EXERCÍCIO ESCRITO:
Prossiga com o texto sobre os sistemas de inventário e partilha de bens no direito brasileiro, começando logo após a última frase apresentada.

TRECHO DO TEXTO:
==================================================
Não obstante o Princípio de Saisine, positivado no Artigo 1.784 da Lei no. 10.406/2002 ("CC/2002"), segundo o qual, aberta a sucessão (com a morte), "a herança transmite-se, desde logo, aos herdeiros legítimos e testamentário", o ordenamento jurídico brasileiro prevê diferentes sistemas para o efetivo recebimento, disponibilidade ou partilha dos bens e direitos deixados pelo falecido, ou pelo menos para a regularização/legalização de tal recebimento, disponibilidade ou partilha, a saber, o Inventário Judicial pelo rito tradicional, o Inventário Judicial pelo rito de Arrolamento Sumário, o Inventário Judicial pelo rito de Arrolamento Comum, o Inventário Extrajudicial, o levantamento de determinados valores diretamente por meio administrativo com base na Lei no. 6.858/1980, o Pedido de Alvará Judicial e a habilitação direta dos sucessores nos Processos Judiciais em tramitação quando do falecimento.
O Inventário Judicial pelo rito tradicional é o procedimento de inventário judicial mais complexo e demorado, disciplinado nos Artigos 610 a 658 da Lei no. 13.105/2015 ("CPC/2015") c/c os Artigos 1.991 a 2.027 do CC/2002.
O Inventário Judicial pelo rito de Arrolamento Sumário é o procedimento de inventário judicial simplificado disciplinado nos Artigos 659 a 663 do CPC/2015 e adotado nos casos em que só há um interessado ou em que todos os interessados estão de acordo quanto à partilha e não há interessado civilmente incapaz.
==================================================
EXTRATO DE DADOS:
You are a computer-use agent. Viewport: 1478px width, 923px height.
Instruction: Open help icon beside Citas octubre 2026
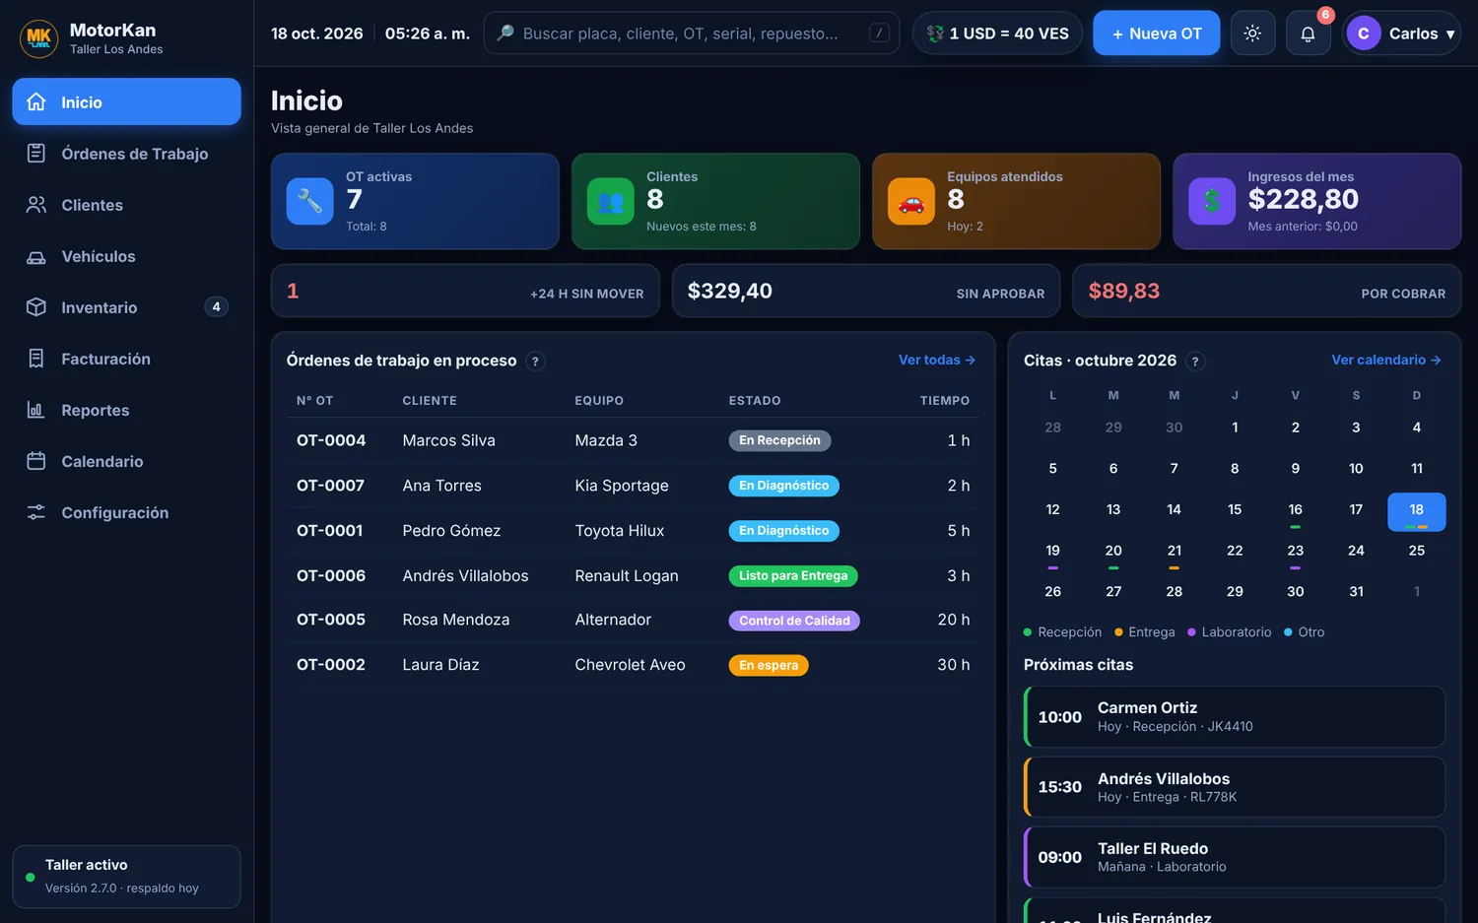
==================================================
RESULTADO:
O Inventário Judicial pelo rito de Arrolamento Comum é o procedimento de inventário judicial simplificado disciplinado nos Artigos 664 e 665 do CPC/2015 e adotado nos casos em que os bens inventariados têm valor total igual ou inferior a 1.000 salários mínimos, podendo ser adotado inclusive se houver interessado incapaz, desde que concordem todos os interessados e o Ministério Público.
Por oportuno, cumpre esclarecer aqui que o Inventário Judicial pelo rito de Arrolamento (Sumário ou Comum) não se confunde com a medida cautelar de Arrolamento de Bens prevista no Artigo 301 e no § 1o. do Artigo 381, ambos do CPC/2015, pois esta visa à prática de atos de apreensão e/ou de documentação dos bens para fins de asseguração do direito, nem se confunde com o Arrolamento de Bens previsto no Artigo 740 do CPC/2015, pois este só tem lugar em relação à herança jacente.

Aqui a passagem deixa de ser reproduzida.